— Ой, мамочка! — чужой, срывной голос; голая на морозе спина, перекошенный болью рот.
— Может, вдоль скользнуло, не задело лопатку.
— Тось, Тось, сейчас мы.
— Замерзнет насмерть.
Спешим. Руки плохо слушаются. Обмотали ее бинтом вокруг спины, за плечо и одели кое-как.
Твердые лучи солнца легли между стволами, пригрели поляночку. Кто сидел, кто лежал на лапнике. Мы наламывали ветки, натаскивали их с Ксаной Сергеевной, складывали, чтобы настил был повыше для раненых.
— Берем, — сказала Ксана Сергеевна. Мы взялись за концы плащ-палатки и перенесли Тосю на полянку.
Кто уходил поглубже в лес, возвратился ни с чем — ни обещанных сухарей, ни бинтов, ни патронов.
Белобанов скинул рукавицу и протянул мне на ладони звездочку — позаботился, отыскал.
Только сейчас, когда пишу, мне представилась вдруг ш а п к а, надвинутая на лицо убитого. А тогда и в голову не приходило подумать, с чьей шапки сковырнул Белобанов звездочку. Прикрепив ее к своей ушанке и опять связав тесемки на горле, я сидела, подостлав хвои, оцепенело глядя, как в морозном солнечном мареве тихо струятся голые зачерненные веточки березы.
Был солнечный припек; горьковатый запах сырых ольховых шишечек, которые с жадностью курили люди, задыхаясь, кашляя, не насыщаясь куревом. И вблизи нас на поле, пригретые и высвеченные солнцем, оставались лежать раненые без надежды, что за ними придут. Может, еще был жив Акимов. А капитан Каско, аккуратный летописец множества смертей, пробитый пулями, там на снегу…
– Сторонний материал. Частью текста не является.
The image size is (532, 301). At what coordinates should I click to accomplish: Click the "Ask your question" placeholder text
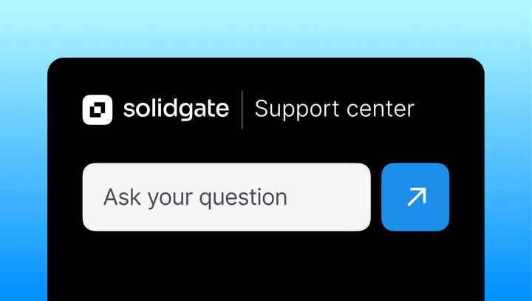coord(195,197)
Безморозный день набирал силу; в вышине меж макушек сосен и берез голубело небо и дрожал, струился прозрачный воздух. И мне передалась эта дрожь, и что-то запульсировало, забилось во мне. И вдруг я дико, вдохновенно поверила, что, может, еще и выживу.
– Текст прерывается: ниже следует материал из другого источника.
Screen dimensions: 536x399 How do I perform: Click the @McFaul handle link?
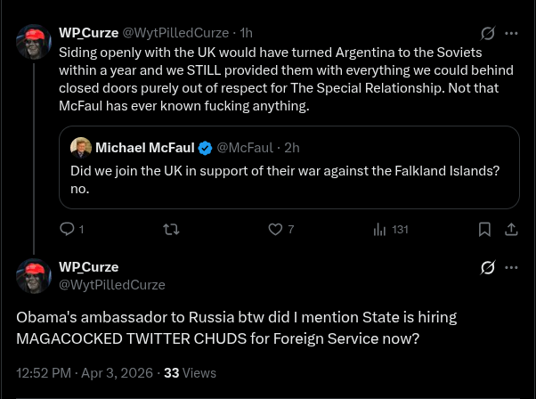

Трещали кусты — голодные люди бродили по лесу, все еще искали обещанные нам сухари. Возле спящей Тоси хлопотала с материнским старанием Ксана Сергеевна, подтыкала плащ-палатку и обкладывала Тосю лапником с подветренной стороны.
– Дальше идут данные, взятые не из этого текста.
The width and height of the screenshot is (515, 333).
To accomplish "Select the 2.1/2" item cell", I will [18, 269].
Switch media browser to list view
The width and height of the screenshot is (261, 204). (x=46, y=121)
От Агашина добрался сюда боец сказать, что капитан со своей группой в кустах пережидает. Ему передали: сюда не двигаться, чтобы не демаскировать, а ночью в таком-то месте присоединиться.
Немцы были совсем близко, за отделяющим их от леса полем, где остались лежать наши. Но пока что они притаились, не беспокоили нас. И мы ничем не выдавали своего здесь присутствия.
Белобанов раскрошил, растер в пальцах дотлевшую ольховую шишечку, помутненно повел взглядом вокруг.
— Что у нас сегодня? Никак скоро уж Сороки?
Я не поняла.
— Сорока мучеников праздник. Святых.
И, хотя счет дням потеряли, кто-то с охотой подхватил:
— На весну пошло, переломилось.
И все приметы, что шли к этому празднику, обещали что-то хорошее, и, кто не спал и знал что-нибудь про этот праздник, старался добавить свое:
— День с ночью подравниваются.
— А после только еще сорок утренников.
Лапы елок пригнуты под снегом. Снег повсюду на ветках, и белыми шарами обметаны пеньки и коротенькие елочки. Еще вчера был мороз. А сегодня в самом воздухе весна. На полянке снег кое-где сморщился, вытаял, и кажется, на проталиночку вот-вот сядет прилетная птица — к теплу.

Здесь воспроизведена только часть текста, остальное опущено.